Output from upscaling 11 is input into the data management function of block 12. Production/injection data represented by downhole production 1, seabed production 2 and surface production 3 may be input directly into the data management function 12 (as illustrated by the dotted lines) or pre-processed using pressure transient analysis as illustrated in block 4 as previously discussed. Data management programs may include Openworks, Open/Explorer, TOW/cs and DSS32, all available from Landmark Graphics and Finder available from Geoquest.
Referring to box 19 of
Nodal Analysis 15 may be performed using the material balance data output of 14 and reservoir simulation data of 13 and other data such as wellbore configuration and surface facility configurations to determine rate versus pressure for various system configurations and constraints using such programs as WEM by P. E. Moseley and Associates, Prosper by Petroleum Experts, and Openflow by Geographix.
Risked Economics 16 may be performed using Aries or ResEV by Landmark Graphics to determine an optimum field wide production/injection rate. Alternatively, the target field wide production/injection rate may be fixed at a predetermined rate by factors such as product (oil and gas) transportation logistics, governmental controls, gas oil or water processing facility limitations, etc. In either scenario, the target field wide production/injection rate may be allocated back to individual wells.
After production/injection for individual wells is calculated the reservoir management system of the present invention generates and transmits a real time signal used to adjust one or more interval control valves located in one or more wells or adjust one or more subsea control valves or one or more surface production control valves to obtain the desired flow or injection rate. As above, transmission of the real time signal is not necessarily instantaneous, and can be delayed depending on the communication method. For example, the reservoir management system may signal an operator to adjust a valve. The operator may then travel into the field to make the adjustment or may telephone another operator near the valve to make the adjustment. Also, it will be understood by those skilled in the art that an inter-relationship exists between the interval control valves. When one is opened, another may be closed. The desired production rate for an individual well may be input directly back into the data management function 12 and actual production from a well is compared to the target rate on a real time basis. The system may include programming for a band width of acceptable variances from the target rate such that an adjustment is only performed when the rate is outside the set point.
Opening or closing a control valve 17 to the determined position may have an almost immediate effect on the production/injection data represented by blocks 1, 2, 3; however, on a long term basis the reservoir as a whole is impacted and geologic data represented by blocks 5 and 7 will be affected (See dotted lines from control valve 17). The present invention continually performs iterative calculations as illustrated in box 19 using reservoir simulation 13, material balance 14, nodal analysis 15 and risked economics 16 to continuously calculate a desired field wide production rate and provide real time control of production/injection control devices.
The method on field wide reservoir management incorporates the concept of “closing the loop” wherein actual production data from individual wells and on a field basis.

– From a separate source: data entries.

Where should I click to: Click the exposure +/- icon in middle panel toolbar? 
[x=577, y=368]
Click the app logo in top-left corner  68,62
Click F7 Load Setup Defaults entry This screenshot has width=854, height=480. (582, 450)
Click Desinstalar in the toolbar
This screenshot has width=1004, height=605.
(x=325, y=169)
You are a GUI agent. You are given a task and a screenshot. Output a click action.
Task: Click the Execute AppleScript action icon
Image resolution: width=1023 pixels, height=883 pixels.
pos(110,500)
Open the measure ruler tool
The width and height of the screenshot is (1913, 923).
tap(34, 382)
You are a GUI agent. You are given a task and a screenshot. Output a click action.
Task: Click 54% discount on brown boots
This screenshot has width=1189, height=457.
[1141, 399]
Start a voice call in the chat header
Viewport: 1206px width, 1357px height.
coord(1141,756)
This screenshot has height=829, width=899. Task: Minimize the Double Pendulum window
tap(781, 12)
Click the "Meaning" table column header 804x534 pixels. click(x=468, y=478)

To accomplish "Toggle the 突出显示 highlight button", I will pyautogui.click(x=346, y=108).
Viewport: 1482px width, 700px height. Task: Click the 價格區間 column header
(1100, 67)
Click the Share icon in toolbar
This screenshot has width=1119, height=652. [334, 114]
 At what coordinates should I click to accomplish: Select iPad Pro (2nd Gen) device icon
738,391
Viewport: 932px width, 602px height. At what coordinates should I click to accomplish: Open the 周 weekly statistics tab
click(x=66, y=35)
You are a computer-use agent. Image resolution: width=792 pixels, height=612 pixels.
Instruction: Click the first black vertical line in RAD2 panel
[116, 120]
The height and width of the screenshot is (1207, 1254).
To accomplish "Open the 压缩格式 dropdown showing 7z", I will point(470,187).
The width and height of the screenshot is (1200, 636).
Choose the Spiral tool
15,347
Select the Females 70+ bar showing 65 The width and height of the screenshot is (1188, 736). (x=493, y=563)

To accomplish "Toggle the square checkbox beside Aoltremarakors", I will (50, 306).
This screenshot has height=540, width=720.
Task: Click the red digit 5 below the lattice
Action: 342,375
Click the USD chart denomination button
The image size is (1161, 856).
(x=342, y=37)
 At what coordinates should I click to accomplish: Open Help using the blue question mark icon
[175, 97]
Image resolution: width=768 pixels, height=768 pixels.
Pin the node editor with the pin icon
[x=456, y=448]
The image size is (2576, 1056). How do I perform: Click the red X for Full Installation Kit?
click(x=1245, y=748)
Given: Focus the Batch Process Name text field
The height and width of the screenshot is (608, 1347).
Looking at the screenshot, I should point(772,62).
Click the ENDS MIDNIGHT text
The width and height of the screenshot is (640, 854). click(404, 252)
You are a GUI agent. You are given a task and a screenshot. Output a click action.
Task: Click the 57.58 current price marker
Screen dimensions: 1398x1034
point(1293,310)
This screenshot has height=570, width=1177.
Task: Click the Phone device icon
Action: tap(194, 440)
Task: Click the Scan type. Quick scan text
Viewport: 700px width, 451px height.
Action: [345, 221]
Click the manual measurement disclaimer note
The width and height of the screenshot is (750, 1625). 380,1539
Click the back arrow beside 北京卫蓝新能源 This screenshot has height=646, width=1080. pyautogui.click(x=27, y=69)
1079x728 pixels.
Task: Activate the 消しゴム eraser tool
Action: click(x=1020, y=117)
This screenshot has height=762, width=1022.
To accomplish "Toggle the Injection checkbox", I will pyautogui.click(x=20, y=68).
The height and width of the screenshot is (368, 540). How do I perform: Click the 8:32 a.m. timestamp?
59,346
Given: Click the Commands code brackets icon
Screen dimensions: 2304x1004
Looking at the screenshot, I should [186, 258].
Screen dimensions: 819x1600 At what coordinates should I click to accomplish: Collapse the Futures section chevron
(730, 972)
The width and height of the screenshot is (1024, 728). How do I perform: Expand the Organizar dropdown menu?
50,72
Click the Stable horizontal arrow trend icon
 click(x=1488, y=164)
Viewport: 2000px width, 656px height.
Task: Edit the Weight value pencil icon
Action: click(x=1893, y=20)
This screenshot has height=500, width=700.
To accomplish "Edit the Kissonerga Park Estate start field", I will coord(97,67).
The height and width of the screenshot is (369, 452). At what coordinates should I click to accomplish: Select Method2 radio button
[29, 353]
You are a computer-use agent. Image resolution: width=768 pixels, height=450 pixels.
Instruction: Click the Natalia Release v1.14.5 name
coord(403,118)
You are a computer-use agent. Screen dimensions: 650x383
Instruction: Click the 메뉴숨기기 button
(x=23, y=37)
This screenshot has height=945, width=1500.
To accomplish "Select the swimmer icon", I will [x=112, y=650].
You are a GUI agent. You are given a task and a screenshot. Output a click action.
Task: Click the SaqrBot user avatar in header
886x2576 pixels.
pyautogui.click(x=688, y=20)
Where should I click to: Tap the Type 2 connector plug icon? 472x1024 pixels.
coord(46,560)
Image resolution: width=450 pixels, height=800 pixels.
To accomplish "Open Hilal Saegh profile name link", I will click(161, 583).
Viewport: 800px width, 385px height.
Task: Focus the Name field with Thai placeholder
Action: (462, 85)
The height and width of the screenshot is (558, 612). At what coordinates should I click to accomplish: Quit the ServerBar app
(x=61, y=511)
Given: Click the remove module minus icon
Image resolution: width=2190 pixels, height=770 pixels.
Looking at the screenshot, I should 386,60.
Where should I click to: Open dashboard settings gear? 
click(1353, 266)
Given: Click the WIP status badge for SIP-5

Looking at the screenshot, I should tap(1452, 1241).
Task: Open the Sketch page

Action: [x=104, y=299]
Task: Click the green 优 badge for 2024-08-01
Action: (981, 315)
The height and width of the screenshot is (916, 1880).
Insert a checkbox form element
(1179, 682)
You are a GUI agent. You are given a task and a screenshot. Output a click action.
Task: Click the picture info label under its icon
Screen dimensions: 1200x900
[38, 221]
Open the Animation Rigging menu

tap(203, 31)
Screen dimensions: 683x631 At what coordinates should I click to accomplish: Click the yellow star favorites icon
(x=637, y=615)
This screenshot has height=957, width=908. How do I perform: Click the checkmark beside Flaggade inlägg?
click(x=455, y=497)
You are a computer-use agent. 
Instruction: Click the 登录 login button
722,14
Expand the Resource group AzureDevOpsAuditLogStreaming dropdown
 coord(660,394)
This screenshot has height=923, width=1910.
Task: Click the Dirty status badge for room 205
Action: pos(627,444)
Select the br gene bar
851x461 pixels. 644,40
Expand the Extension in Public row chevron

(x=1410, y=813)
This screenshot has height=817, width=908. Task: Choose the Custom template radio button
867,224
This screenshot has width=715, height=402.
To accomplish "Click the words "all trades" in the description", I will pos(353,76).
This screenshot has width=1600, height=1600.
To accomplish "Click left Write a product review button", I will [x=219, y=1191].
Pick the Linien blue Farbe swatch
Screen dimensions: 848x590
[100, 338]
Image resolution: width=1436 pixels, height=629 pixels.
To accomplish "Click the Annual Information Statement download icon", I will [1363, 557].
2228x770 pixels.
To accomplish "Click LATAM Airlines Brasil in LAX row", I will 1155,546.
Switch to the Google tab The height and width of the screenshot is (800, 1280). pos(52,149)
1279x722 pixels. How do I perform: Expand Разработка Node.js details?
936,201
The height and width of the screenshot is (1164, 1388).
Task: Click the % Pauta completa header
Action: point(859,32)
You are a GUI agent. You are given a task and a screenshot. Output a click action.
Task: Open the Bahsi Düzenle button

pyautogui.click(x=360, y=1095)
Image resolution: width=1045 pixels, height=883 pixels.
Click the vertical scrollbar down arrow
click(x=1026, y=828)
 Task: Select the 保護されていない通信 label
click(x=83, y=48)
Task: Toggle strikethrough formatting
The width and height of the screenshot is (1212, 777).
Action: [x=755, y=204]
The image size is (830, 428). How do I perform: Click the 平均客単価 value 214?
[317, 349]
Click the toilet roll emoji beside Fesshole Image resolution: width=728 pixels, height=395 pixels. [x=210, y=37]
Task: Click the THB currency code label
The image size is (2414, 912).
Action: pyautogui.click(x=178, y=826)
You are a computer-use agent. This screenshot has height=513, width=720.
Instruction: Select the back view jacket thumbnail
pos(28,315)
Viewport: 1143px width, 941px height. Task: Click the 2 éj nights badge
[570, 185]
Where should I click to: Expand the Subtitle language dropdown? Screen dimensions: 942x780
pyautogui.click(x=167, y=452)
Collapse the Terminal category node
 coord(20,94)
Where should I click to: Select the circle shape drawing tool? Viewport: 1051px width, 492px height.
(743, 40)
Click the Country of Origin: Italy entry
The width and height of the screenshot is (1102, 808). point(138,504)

To obtain an improved level of reservoir performance, downhole controls are necessary to enable reservoir engineers to control the reservoir response much like a process engineer controls a process facility. State of the art sensor and control technology now make it realistic to consider systematic development of a reservoir much as one would develop and control a process plant. An example of state of the art computers and plant process control is described in PCT application WO 98/37465 assigned to Baker Hughes Incorporated.
In the system and method of real time reservoir management of the present invention, the reservoir may be broken into discreet reservoir management intervals—typically a group of sands that are expected to behave as one, possibly with shales above and below. Within the wellbore, zonal isolation packers may be used to separate the producing and/or injection zones into management intervals. An example reservoir management interval might be 30 to 100 feet. Between zonal isolation packers, variable chokes may be used to regulate the flow of fluids into or out of the reservoir management interval.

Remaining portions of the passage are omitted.